Comme toute analyse visant à identifier d'éventuelles ruptures, cycles et tendances dans la dynamique du prix des produits de base, la quantification et la qualification précise du choc que représente la guerre en Ukraine nécessiteront du recul et devront s'appuyer sur une approche économétrique robuste (Awaworyi-Churchill et al., 2022). L'ambition du présent article est plus modeste. Nous décrivons dans une première partie les trajectoires haussières des prix d'un certain nombre de produits de base en réaction à ce conflit avant de suggérer quelques explications pour comprendre leur relative hétérogénéité. Nous nous interrogeons, dans un dernier temps, sur la nature strictement conjoncturelle de ce choc et sur ses interactions avec les tendances structurelles.

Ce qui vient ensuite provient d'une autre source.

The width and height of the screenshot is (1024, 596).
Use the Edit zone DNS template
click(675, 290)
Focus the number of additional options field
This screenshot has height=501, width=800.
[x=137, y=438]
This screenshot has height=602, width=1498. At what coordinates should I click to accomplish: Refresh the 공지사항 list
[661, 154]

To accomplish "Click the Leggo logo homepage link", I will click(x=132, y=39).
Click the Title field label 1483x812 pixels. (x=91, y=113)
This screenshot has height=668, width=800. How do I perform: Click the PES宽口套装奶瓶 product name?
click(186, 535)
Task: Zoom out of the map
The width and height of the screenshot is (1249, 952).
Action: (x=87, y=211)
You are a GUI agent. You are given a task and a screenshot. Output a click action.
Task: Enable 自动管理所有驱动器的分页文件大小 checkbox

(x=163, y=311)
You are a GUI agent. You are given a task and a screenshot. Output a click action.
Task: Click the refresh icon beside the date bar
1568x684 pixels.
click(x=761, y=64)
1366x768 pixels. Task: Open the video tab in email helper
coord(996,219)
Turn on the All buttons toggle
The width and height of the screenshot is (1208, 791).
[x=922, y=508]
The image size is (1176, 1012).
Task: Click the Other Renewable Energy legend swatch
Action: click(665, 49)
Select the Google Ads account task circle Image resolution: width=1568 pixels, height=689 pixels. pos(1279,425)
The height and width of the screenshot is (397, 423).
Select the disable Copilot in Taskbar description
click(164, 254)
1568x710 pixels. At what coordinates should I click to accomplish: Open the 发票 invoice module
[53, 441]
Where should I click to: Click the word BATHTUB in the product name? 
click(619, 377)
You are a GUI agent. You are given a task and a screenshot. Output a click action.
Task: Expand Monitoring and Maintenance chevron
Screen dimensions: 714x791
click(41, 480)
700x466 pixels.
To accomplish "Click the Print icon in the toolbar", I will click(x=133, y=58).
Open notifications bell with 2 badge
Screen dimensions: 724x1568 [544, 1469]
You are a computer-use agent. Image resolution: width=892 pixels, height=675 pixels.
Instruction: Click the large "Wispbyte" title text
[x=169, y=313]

Un choc majeur sur les marchés mondiaux de matières premières
Répondant aussi bien à des facteurs économiques que géopolitiques, les cours des matières premières dont l'offre est fortement dépendante des exportations russes et ukrainiennes ont logiquement crû en réponse aux préparatifs d'invasion russes et bélarusses, au déclenchement de la guerre stricto sensu, aux différentes sanctions successivement imposées par la communauté internationale envers Moscou, ainsi qu'aux mesures de représailles commerciales décidées par le régime de Vladimir Poutine. Sans surprise, les produits énergétiques comptent parmi ceux-ci, avec une distinction importante à opérer entre le pétrole et le gaz naturel en raison de leur usage singulièrement différent. Le Title Transfer Facility, référence de prix gazier pour l'Europe continentale, a ainsi connu une volatilité extraordinaire de ses cours journaliers. Une première valeur record a été atteinte le 7 mars 2022 à 227 euros par mégawatts-heure (MWh)2, soit une multiplication par près de vingt et de trois par rapport aux prix de début de janvier 2020 et 2022, respectivement. Le Japan Korean Marker, référence pour le gaz naturel liquéfié (GNL) livré en Asie, atteignait à cette même date plus de 59 dollars/Mbtu3, soit environ 183 euros/MWh. À titre de comparaison, le Brent a connu lui son prix maximum sur la période le jour suivant, à 128 dollars par baril (bbl), ce qui restait bien inférieur aux niveaux atteints à l'été 2008.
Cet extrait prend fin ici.